Text section:
------------------------------

Explain mode of nutrition in unicellular Amoeba and multicellular Hydra. What is the function of Guard cells in plants?
Answers
Answer:
Explanation:
Explain mode of nutrition in unicellular Amoeba and multicellular Hydra.
The mode of nutrition in Amoeba is called Holozoic nutrition.
The nutrition in amoeba takes place in the following steps:
1. Ingestion: The process of ingestion is nothing but intake of food into the body. Amoeba is unicellular and hence it does not have mouth, Amoeba takes the food into the body by forming structures called pseudopodia around the food particle. This pseudopodia forms a vacuole around the food particle called food vacuole and the vacuole is taken inside the cell.
2. Digestion: The food particle inside the vacuole is broken down into soluble particles by digestive enzymes inside the vacuoles.
3. Absorption: The broken food particles is absorbed into the cytoplasm of amoeba by diffusion. The food particles which are unabsorbed are left inside the vacuole.
4. Assimilation: The absorbed food is converted into energy in this step.
5. Egestion: The undigested food in the food vacuole is thrown out from the cell.
What is the function of Guard cells in plants?

------------------------------

Given data:
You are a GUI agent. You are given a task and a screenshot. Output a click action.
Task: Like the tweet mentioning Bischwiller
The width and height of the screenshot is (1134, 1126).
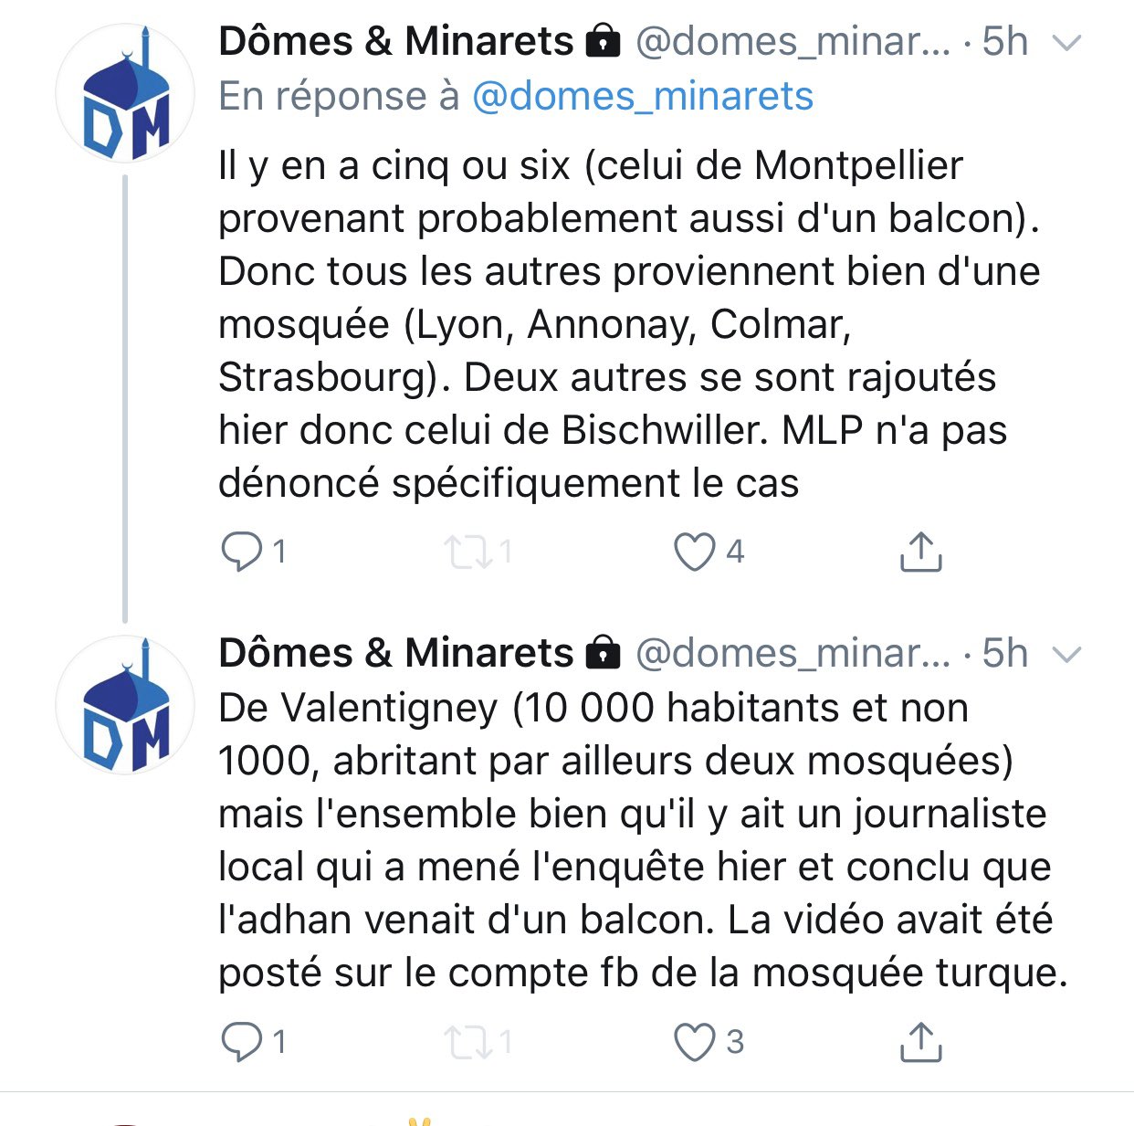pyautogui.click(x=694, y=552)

------------------------------

Write the next part of the text on nutrition in Amoeba and Hydra, picking up right after its last line. The listing comes from a different source than the text.

Guard cells are cells surrounding each stoma. They help to regulate the rate of transpiration by opening and closing the stomata. To understand how they function, study the following figures. As you look at the figures, keep in mind that an increase in solute concentration lowers the water potential of the solution, and that water moves from a region with higher water potential to a region of lower water potential.
Notice that in figure A the guard cells are turgid, or swollen, and the stomatal opening is large. This turgidity is caused by the accumulation of K+ (potassium ions) in the guard cells. As K+ levels increase in the guard cells, the water potential of the guard cells drops, and water enters the guard cells.
In figure B, the guard cells have lost water, which causes the cells to become flaccid and the stomatal opening to close. This may occur when the plant has lost an excessive amount of water. In addition, it generally occurs daily as light levels drop and the use of CO2 in photosynthesis decreases.